My father would come often into the kitchen and give his advice about seasoning, herbs and doneness, when it could still make a difference –probably he thought that learning only from my mistakes would take too long. He taught me how to cook during that summer despite not being able to boil an egg -the same way he taught me how to swim when I was four, even if he could not do it himself either. I discovered that cooking is an art, regardless of recipes and formulas, and relies more in trained instinct and technique than cookbooks, the latter are just guidelines. I became skilled in the use of herbs, spices and other condiments -to change the flavour as I could not change the meat. I learnt patience and self-control -experience taught me that opening the oven door every ten minutes to check for doneness does not produce a good roasted rabbit, or that some dishes need constant stirring, others, only occasional and they cook best left alone. I stopped becoming flustered because I was missing one ingredient in the recipe and became skilled at substituting or modifying. I discovered the value of advanced planning -menus, shopping trips, and reading the whole recipe before having actually started the job- and preparation –I found out how good it is to measure, wash, and chop all ingredients and have them ready the first time the garlic burned because I had not cut the rabbit beforehand; disaster is only a step away for the unprepared cook.

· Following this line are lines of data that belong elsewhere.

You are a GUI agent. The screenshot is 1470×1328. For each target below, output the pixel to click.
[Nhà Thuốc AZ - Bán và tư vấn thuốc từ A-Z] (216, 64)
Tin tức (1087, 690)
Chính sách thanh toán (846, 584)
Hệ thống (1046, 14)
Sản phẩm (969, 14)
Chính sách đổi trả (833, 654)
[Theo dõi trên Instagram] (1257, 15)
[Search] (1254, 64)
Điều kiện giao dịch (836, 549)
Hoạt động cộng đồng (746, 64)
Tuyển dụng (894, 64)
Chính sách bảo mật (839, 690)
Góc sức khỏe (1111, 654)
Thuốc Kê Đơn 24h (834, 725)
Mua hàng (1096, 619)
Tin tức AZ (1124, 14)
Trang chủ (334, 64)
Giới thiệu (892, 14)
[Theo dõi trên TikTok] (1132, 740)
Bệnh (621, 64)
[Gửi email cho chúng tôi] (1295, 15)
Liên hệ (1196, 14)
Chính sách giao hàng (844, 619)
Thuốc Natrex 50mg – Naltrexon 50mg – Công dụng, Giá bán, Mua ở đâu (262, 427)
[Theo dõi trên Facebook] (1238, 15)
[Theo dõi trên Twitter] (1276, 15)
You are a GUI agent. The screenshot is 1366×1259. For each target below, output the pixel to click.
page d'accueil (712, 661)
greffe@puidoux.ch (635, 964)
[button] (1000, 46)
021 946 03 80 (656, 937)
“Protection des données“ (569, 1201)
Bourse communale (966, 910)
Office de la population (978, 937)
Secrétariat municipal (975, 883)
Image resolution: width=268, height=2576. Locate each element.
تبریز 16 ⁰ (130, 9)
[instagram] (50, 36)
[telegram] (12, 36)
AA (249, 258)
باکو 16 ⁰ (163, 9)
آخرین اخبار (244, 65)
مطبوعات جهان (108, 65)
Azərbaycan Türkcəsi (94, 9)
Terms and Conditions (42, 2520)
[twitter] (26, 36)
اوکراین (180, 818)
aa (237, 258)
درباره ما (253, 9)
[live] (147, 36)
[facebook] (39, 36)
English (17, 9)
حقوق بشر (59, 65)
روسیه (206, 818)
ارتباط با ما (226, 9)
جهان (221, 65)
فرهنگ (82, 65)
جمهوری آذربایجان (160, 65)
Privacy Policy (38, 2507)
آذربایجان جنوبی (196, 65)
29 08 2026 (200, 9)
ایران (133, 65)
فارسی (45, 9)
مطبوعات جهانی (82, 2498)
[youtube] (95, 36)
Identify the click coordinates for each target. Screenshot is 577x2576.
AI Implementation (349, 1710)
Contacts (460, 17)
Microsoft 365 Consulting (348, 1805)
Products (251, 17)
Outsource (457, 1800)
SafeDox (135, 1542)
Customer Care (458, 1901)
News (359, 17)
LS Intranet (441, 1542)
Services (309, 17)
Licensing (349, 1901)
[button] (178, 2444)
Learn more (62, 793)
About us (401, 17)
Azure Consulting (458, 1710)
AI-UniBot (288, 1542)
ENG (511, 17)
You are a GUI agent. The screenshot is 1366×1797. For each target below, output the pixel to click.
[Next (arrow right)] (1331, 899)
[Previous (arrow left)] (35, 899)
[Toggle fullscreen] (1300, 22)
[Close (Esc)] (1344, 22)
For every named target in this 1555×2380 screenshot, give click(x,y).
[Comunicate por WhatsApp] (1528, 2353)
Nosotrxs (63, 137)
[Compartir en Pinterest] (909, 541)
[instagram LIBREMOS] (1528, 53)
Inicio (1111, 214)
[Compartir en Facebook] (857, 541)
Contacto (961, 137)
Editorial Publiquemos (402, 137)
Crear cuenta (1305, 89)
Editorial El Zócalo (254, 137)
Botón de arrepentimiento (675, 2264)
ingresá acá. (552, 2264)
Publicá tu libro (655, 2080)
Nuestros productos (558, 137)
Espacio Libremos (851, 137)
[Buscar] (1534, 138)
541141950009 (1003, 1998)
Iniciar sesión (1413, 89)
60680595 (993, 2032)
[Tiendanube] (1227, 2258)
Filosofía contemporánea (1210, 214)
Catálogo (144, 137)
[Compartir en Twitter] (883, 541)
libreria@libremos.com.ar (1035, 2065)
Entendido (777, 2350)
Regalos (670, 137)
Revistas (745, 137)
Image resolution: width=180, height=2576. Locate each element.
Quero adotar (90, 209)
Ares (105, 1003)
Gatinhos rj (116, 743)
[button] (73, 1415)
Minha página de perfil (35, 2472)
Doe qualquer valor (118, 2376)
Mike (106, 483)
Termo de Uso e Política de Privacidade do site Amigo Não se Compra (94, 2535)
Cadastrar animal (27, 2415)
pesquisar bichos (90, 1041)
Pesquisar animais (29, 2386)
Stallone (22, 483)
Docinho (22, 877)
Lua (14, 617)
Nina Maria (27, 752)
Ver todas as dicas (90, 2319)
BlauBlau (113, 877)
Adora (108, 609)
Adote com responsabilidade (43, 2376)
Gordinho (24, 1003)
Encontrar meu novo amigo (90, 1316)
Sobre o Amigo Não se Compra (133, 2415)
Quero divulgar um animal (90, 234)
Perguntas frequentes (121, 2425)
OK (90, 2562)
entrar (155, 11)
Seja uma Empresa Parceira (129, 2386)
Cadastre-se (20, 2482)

Since then, we always referred to that time as the summer when we ate rabbit. I had an advanced and a master course, as we repeated experience for the following two years. After the year of the rabbit, came the year of the venison, when we started having occasional guests for dinner, and the year of the wild boar, when we felt confident enough to entertain often. Many years have gone, however former guests still mention the fillet mignon of venison au poivre or the wild boar raviolis; as I never told them what they were eating, I merely smile and change topic.